Henry the younger dipped the spoon into the trencher that had been set before his father.
“It’s cold,”
he whined.

“Then don’t eat it!” Henry the elder roared back.

“But I’m hungry!”

“Fetch Master Henry some hot oat stirabout,” Rosamund said, coming into the hall and hearing the commotion. “Uncle, take some wine. It will help your head. Father Richard, I thank you for the mass this morning. It was lovely to hear mass in our wee church again.”
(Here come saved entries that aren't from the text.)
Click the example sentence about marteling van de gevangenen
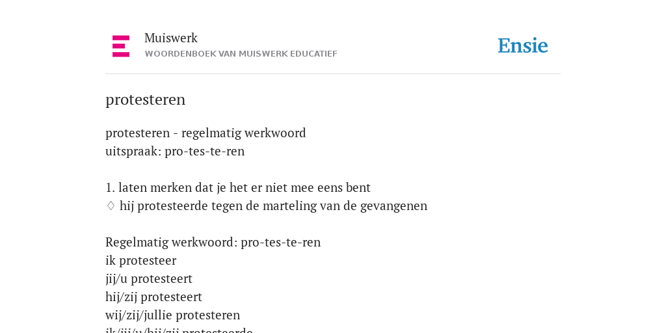666x333 pixels. coord(273,206)
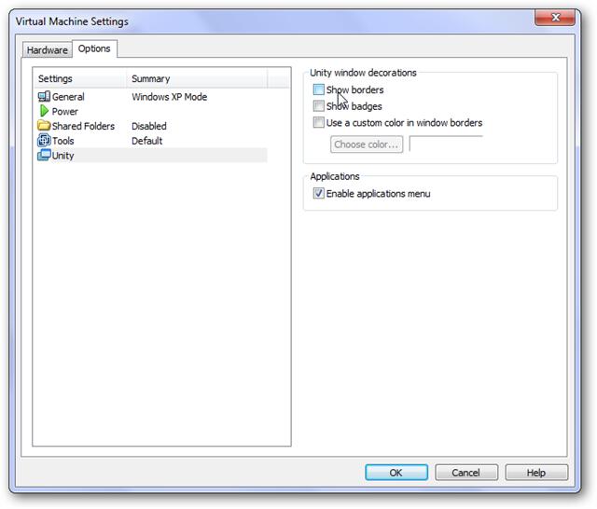Image resolution: width=597 pixels, height=509 pixels.
Task: Click the custom border color preview box
Action: 446,144
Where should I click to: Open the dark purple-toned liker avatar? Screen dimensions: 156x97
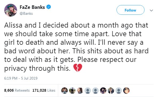103,91
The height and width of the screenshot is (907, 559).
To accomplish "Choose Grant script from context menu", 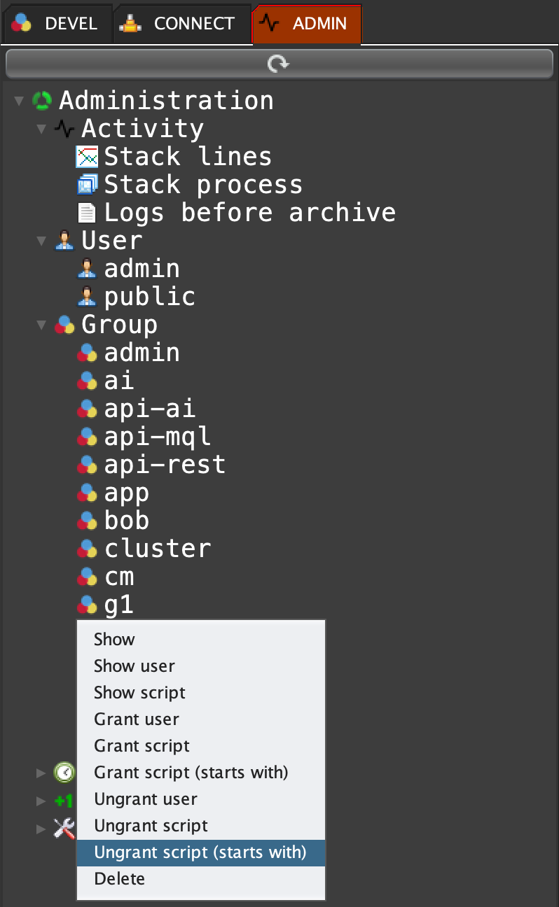I will (x=142, y=746).
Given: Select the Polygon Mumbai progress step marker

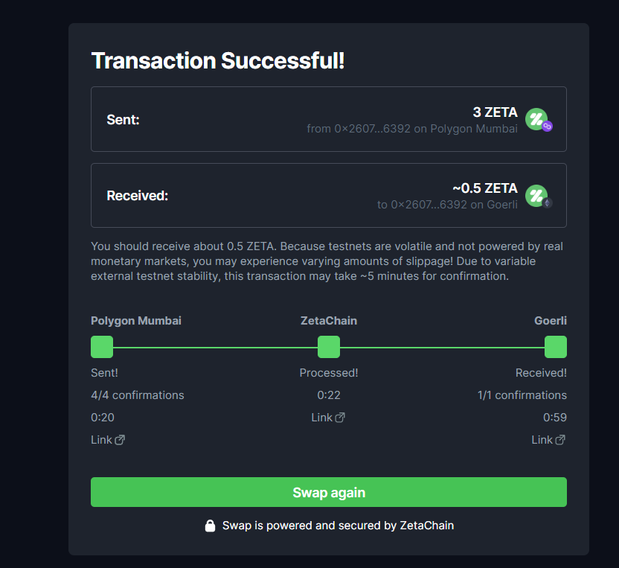Looking at the screenshot, I should pyautogui.click(x=102, y=347).
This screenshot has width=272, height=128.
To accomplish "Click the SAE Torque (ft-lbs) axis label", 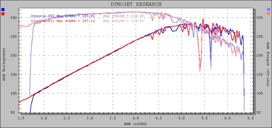I will coord(268,65).
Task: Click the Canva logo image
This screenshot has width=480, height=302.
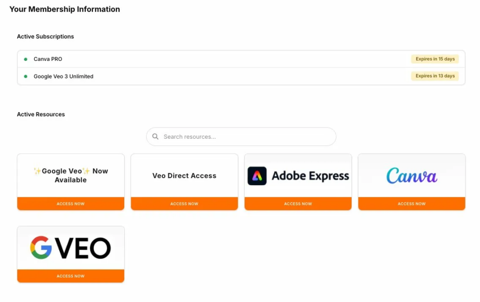Action: [412, 176]
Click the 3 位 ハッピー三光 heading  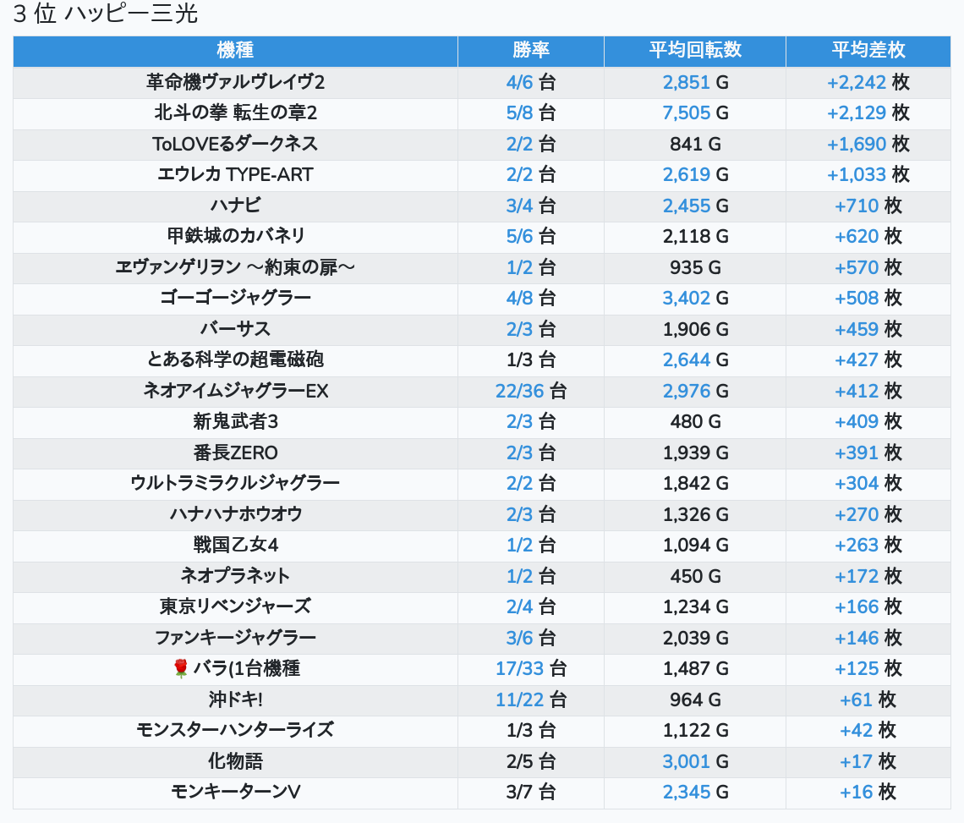point(106,14)
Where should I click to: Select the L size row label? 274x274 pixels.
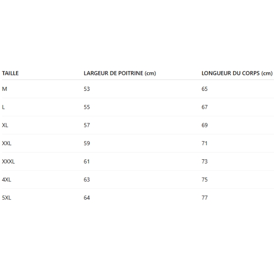(x=4, y=107)
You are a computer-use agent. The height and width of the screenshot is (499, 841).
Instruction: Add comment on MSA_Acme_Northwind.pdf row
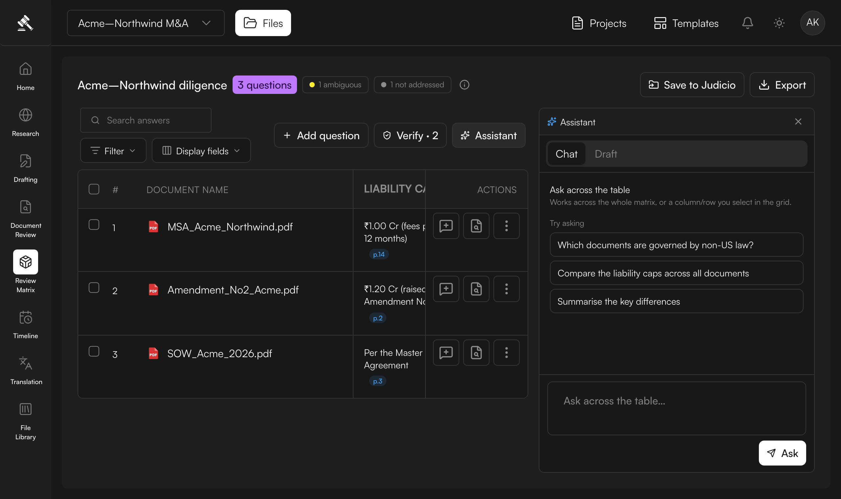[446, 226]
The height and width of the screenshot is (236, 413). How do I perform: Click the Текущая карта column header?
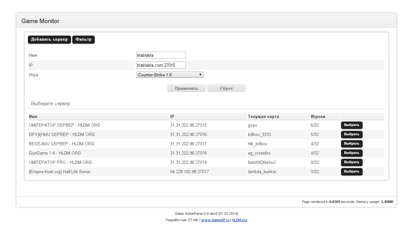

“Would you like me to send you a young priest, niece?” came the question. “There is a lad at St. Cuthbert’s who I believe would suit admirably. A manor such as Friarsgate should not be without a priest. A small remuneration and his keep will suit Father Mata.”

“Mata?”
Henry Bolton looked suspicious. “ ’Tis a Scots name.”

“Aye,” Richard answered.

“You would bring a Scot into Friarsgate? Are you mad?” Henry said loudly. “You know the Scots are not to be trusted.”

“He is a priest, Henry,” came the calm reply.

“Priest, or no priest, he will have clansmen eager to steal our sheep and our cattle! I will not have it, Richard!” Henry declared.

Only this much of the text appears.